PROMPT:
Transcribe all of the listing exactly.

START SOURCE INFORMATION

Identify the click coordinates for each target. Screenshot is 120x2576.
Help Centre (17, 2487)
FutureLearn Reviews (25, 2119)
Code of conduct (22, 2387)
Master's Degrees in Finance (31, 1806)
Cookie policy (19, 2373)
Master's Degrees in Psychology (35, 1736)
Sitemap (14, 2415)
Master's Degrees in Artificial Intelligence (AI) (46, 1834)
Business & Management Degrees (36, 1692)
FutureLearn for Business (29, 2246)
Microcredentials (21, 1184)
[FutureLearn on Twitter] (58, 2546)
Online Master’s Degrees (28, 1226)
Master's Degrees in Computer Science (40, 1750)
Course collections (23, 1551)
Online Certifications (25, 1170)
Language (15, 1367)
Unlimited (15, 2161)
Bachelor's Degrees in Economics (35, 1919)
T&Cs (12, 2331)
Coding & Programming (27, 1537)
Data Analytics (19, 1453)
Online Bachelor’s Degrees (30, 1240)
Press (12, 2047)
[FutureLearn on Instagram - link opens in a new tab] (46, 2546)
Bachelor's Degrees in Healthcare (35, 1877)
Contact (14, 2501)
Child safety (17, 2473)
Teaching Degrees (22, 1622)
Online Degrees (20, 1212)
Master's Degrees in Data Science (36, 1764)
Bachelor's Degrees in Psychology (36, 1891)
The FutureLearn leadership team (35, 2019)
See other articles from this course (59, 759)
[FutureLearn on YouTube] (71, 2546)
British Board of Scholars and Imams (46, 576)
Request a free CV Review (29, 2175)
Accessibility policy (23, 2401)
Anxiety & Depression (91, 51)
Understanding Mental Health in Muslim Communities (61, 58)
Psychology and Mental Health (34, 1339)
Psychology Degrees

END SOURCE INFORMATION

RESPONSE TO THIS TASK:
Identify the click coordinates for each target. Screenshot is 120x2576.
Help Centre (17, 2487)
FutureLearn Reviews (25, 2119)
Code of conduct (22, 2387)
Master's Degrees in Finance (31, 1806)
Cookie policy (19, 2373)
Master's Degrees in Psychology (35, 1736)
Sitemap (14, 2415)
Master's Degrees in Artificial Intelligence (AI) (46, 1834)
Business & Management Degrees (36, 1692)
FutureLearn for Business (29, 2246)
Microcredentials (21, 1184)
[FutureLearn on Twitter] (58, 2546)
Online Master’s Degrees (28, 1226)
Master's Degrees in Computer Science (40, 1750)
Course collections (23, 1551)
Online Certifications (25, 1170)
Language (15, 1367)
Unlimited (15, 2161)
Bachelor's Degrees in Economics (35, 1919)
T&Cs (12, 2331)
Coding & Programming (27, 1537)
Data Analytics (19, 1453)
Online Bachelor’s Degrees (30, 1240)
Press (12, 2047)
[FutureLearn on Instagram - link opens in a new tab] (46, 2546)
Bachelor's Degrees in Healthcare (35, 1877)
Contact (14, 2501)
Child safety (17, 2473)
Teaching Degrees (22, 1622)
Online Degrees (20, 1212)
Master's Degrees in Data Science (36, 1764)
Bachelor's Degrees in Psychology (36, 1891)
The FutureLearn leadership team (35, 2019)
See other articles from this course (59, 759)
[FutureLearn on YouTube] (71, 2546)
British Board of Scholars and Imams (46, 576)
Request a free CV Review (29, 2175)
Accessibility policy (23, 2401)
Anxiety & Depression (91, 51)
Understanding Mental Health in Muslim Communities (61, 58)
Psychology and Mental Health (34, 1339)
Psychology Degrees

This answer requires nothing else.